WORK TASK: Write out every record again, exactly.

(DATASET CONTENT begins)

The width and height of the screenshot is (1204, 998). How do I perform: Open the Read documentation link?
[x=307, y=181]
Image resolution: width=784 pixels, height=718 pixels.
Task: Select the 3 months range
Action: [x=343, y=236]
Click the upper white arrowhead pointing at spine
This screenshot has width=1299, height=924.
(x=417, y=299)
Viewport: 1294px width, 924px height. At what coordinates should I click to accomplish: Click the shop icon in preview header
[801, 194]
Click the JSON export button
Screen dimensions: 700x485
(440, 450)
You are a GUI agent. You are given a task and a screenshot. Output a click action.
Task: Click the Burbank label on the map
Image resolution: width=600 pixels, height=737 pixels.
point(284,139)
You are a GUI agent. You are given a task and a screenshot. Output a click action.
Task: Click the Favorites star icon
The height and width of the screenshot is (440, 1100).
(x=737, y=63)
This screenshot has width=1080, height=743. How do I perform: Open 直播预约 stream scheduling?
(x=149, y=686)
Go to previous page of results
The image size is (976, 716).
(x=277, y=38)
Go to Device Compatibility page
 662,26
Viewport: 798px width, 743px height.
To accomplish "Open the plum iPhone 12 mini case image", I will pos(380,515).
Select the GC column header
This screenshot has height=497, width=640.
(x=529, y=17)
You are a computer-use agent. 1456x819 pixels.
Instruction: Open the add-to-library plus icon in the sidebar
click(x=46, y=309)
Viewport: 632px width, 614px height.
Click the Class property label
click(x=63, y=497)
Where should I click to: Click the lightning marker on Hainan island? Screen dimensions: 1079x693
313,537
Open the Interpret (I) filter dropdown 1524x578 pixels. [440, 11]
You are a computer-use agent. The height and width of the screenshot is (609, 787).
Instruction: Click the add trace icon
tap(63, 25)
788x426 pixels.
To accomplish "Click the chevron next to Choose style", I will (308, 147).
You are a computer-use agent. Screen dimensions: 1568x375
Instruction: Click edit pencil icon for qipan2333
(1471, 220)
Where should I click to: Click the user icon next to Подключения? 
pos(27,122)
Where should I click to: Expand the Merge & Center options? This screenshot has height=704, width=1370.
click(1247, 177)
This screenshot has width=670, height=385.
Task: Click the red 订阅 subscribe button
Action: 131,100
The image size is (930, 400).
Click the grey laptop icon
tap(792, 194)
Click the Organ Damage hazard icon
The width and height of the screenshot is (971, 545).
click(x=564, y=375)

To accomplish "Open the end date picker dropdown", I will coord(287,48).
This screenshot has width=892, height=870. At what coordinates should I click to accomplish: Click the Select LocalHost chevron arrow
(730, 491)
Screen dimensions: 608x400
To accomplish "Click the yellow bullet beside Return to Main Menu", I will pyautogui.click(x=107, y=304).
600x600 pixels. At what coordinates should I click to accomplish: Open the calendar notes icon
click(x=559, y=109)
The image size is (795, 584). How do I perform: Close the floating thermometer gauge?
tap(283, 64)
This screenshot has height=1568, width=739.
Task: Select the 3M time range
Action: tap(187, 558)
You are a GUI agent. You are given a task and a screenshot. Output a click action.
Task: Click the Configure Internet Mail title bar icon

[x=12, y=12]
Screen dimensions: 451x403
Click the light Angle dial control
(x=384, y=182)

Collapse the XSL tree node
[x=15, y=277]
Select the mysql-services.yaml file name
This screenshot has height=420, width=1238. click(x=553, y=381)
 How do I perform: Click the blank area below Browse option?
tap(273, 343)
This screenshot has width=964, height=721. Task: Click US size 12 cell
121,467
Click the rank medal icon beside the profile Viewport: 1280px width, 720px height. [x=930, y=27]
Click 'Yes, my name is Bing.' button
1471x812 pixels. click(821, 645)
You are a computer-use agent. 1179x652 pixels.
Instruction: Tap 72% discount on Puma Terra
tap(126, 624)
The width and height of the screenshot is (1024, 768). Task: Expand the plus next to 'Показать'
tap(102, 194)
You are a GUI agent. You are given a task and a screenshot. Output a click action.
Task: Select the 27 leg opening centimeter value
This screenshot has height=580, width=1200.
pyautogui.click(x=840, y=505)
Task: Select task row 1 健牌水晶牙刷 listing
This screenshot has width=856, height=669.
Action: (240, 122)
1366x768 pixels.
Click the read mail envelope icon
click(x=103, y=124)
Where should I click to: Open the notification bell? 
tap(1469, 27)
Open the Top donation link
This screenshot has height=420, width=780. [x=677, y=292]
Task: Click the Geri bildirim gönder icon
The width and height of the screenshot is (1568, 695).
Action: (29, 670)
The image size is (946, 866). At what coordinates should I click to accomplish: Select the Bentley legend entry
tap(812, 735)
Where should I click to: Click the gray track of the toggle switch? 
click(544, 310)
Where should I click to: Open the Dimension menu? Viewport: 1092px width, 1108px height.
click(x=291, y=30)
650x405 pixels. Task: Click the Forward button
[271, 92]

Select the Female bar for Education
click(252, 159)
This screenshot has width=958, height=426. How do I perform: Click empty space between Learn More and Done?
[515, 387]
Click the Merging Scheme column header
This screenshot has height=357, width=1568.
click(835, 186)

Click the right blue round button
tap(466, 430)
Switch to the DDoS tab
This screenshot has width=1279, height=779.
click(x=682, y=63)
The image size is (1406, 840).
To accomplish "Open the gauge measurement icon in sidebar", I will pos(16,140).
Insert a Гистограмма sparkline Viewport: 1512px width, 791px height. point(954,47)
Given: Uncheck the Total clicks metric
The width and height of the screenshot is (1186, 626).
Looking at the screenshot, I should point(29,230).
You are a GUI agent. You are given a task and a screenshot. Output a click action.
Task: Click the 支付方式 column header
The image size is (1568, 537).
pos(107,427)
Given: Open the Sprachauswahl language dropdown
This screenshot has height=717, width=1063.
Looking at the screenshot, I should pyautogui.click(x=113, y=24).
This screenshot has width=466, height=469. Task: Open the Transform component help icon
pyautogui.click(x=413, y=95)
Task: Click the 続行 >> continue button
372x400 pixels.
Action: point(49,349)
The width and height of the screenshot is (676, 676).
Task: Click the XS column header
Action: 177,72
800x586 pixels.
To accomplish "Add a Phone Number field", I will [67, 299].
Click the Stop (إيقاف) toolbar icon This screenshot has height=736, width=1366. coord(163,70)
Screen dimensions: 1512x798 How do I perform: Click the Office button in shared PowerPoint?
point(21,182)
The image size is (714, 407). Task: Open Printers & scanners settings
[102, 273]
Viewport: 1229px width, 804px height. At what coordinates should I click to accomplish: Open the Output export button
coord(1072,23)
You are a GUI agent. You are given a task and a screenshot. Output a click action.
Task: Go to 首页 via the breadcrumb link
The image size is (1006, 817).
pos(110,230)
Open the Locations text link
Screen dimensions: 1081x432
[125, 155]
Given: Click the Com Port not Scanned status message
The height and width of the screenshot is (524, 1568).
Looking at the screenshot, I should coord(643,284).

(DATASET CONTENT ends)

RESULT OF THE TASK:
The width and height of the screenshot is (1204, 998). How do I perform: Open the Read documentation link?
[x=307, y=181]
Image resolution: width=784 pixels, height=718 pixels.
Task: Select the 3 months range
Action: [x=343, y=236]
Click the upper white arrowhead pointing at spine
This screenshot has width=1299, height=924.
(x=417, y=299)
Viewport: 1294px width, 924px height. At what coordinates should I click to accomplish: Click the shop icon in preview header
[801, 194]
Click the JSON export button
Screen dimensions: 700x485
(440, 450)
You are a GUI agent. You are given a task and a screenshot. Output a click action.
Task: Click the Burbank label on the map
Image resolution: width=600 pixels, height=737 pixels.
point(284,139)
You are a GUI agent. You are given a task and a screenshot. Output a click action.
Task: Click the Favorites star icon
The height and width of the screenshot is (440, 1100).
(x=737, y=63)
This screenshot has width=1080, height=743. How do I perform: Open 直播预约 stream scheduling?
(x=149, y=686)
Go to previous page of results
The image size is (976, 716).
(x=277, y=38)
Go to Device Compatibility page
 662,26
Viewport: 798px width, 743px height.
To accomplish "Open the plum iPhone 12 mini case image", I will pos(380,515).
Select the GC column header
This screenshot has height=497, width=640.
(x=529, y=17)
You are a computer-use agent. 1456x819 pixels.
Instruction: Open the add-to-library plus icon in the sidebar
click(x=46, y=309)
Viewport: 632px width, 614px height.
Click the Class property label
click(x=63, y=497)
Where should I click to: Click the lightning marker on Hainan island? Screen dimensions: 1079x693
313,537
Open the Interpret (I) filter dropdown 1524x578 pixels. [440, 11]
You are a computer-use agent. The height and width of the screenshot is (609, 787).
Instruction: Click the add trace icon
tap(63, 25)
788x426 pixels.
To accomplish "Click the chevron next to Choose style", I will (308, 147).
You are a computer-use agent. Screen dimensions: 1568x375
Instruction: Click edit pencil icon for qipan2333
(1471, 220)
Where should I click to: Click the user icon next to Подключения? 
pos(27,122)
Where should I click to: Expand the Merge & Center options? This screenshot has height=704, width=1370.
click(1247, 177)
This screenshot has width=670, height=385.
Task: Click the red 订阅 subscribe button
Action: 131,100
The image size is (930, 400).
Click the grey laptop icon
tap(792, 194)
Click the Organ Damage hazard icon
The width and height of the screenshot is (971, 545).
click(x=564, y=375)

To accomplish "Open the end date picker dropdown", I will coord(287,48).
This screenshot has width=892, height=870. At what coordinates should I click to accomplish: Click the Select LocalHost chevron arrow
(730, 491)
Screen dimensions: 608x400
To accomplish "Click the yellow bullet beside Return to Main Menu", I will pyautogui.click(x=107, y=304).
600x600 pixels. At what coordinates should I click to accomplish: Open the calendar notes icon
click(x=559, y=109)
The image size is (795, 584). How do I perform: Close the floating thermometer gauge?
tap(283, 64)
This screenshot has height=1568, width=739.
Task: Select the 3M time range
Action: tap(187, 558)
You are a GUI agent. You are given a task and a screenshot. Output a click action.
Task: Click the Configure Internet Mail title bar icon

[x=12, y=12]
Screen dimensions: 451x403
Click the light Angle dial control
(x=384, y=182)

Collapse the XSL tree node
[x=15, y=277]
Select the mysql-services.yaml file name
This screenshot has height=420, width=1238. click(x=553, y=381)
 How do I perform: Click the blank area below Browse option?
tap(273, 343)
This screenshot has width=964, height=721. Task: Click US size 12 cell
121,467
Click the rank medal icon beside the profile Viewport: 1280px width, 720px height. [x=930, y=27]
Click 'Yes, my name is Bing.' button
1471x812 pixels. click(821, 645)
You are a computer-use agent. 1179x652 pixels.
Instruction: Tap 72% discount on Puma Terra
tap(126, 624)
The width and height of the screenshot is (1024, 768). Task: Expand the plus next to 'Показать'
tap(102, 194)
You are a GUI agent. You are given a task and a screenshot. Output a click action.
Task: Select the 27 leg opening centimeter value
This screenshot has height=580, width=1200.
pyautogui.click(x=840, y=505)
Task: Select task row 1 健牌水晶牙刷 listing
This screenshot has width=856, height=669.
Action: (240, 122)
1366x768 pixels.
Click the read mail envelope icon
click(x=103, y=124)
Where should I click to: Open the notification bell? 
tap(1469, 27)
Open the Top donation link
This screenshot has height=420, width=780. [x=677, y=292]
Task: Click the Geri bildirim gönder icon
The width and height of the screenshot is (1568, 695).
Action: (29, 670)
The image size is (946, 866). At what coordinates should I click to accomplish: Select the Bentley legend entry
tap(812, 735)
Where should I click to: Click the gray track of the toggle switch? 
click(544, 310)
Where should I click to: Open the Dimension menu? Viewport: 1092px width, 1108px height.
click(x=291, y=30)
650x405 pixels. Task: Click the Forward button
[271, 92]

Select the Female bar for Education
click(252, 159)
This screenshot has width=958, height=426. How do I perform: Click empty space between Learn More and Done?
[515, 387]
Click the Merging Scheme column header
This screenshot has height=357, width=1568.
click(835, 186)

Click the right blue round button
tap(466, 430)
Switch to the DDoS tab
This screenshot has width=1279, height=779.
click(x=682, y=63)
The image size is (1406, 840).
To accomplish "Open the gauge measurement icon in sidebar", I will pos(16,140).
Insert a Гистограмма sparkline Viewport: 1512px width, 791px height. point(954,47)
Given: Uncheck the Total clicks metric
The width and height of the screenshot is (1186, 626).
Looking at the screenshot, I should point(29,230).
You are a GUI agent. You are given a task and a screenshot. Output a click action.
Task: Click the 支付方式 column header
The image size is (1568, 537).
pos(107,427)
Given: Open the Sprachauswahl language dropdown
This screenshot has height=717, width=1063.
Looking at the screenshot, I should pyautogui.click(x=113, y=24).
This screenshot has width=466, height=469. Task: Open the Transform component help icon
pyautogui.click(x=413, y=95)
Task: Click the 続行 >> continue button
372x400 pixels.
Action: point(49,349)
The width and height of the screenshot is (676, 676).
Task: Click the XS column header
Action: 177,72
800x586 pixels.
To accomplish "Add a Phone Number field", I will [67, 299].
Click the Stop (إيقاف) toolbar icon This screenshot has height=736, width=1366. coord(163,70)
Screen dimensions: 1512x798 How do I perform: Click the Office button in shared PowerPoint?
point(21,182)
The image size is (714, 407). Task: Open Printers & scanners settings
[102, 273]
Viewport: 1229px width, 804px height. At what coordinates should I click to accomplish: Open the Output export button
coord(1072,23)
You are a GUI agent. You are given a task and a screenshot. Output a click action.
Task: Go to 首页 via the breadcrumb link
The image size is (1006, 817).
pos(110,230)
Open the Locations text link
Screen dimensions: 1081x432
[125, 155]
Given: Click the Com Port not Scanned status message
The height and width of the screenshot is (524, 1568).
Looking at the screenshot, I should coord(643,284).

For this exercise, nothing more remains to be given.